──────── Recorded information ────────

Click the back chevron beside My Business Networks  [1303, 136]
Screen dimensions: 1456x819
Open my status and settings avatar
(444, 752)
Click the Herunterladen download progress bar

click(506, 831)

────────

Your job is to reproduce the data in full, with every line intact.

Click the back chevron beside My Business Networks  [1303, 136]
Screen dimensions: 1456x819
Open my status and settings avatar
(444, 752)
Click the Herunterladen download progress bar

click(506, 831)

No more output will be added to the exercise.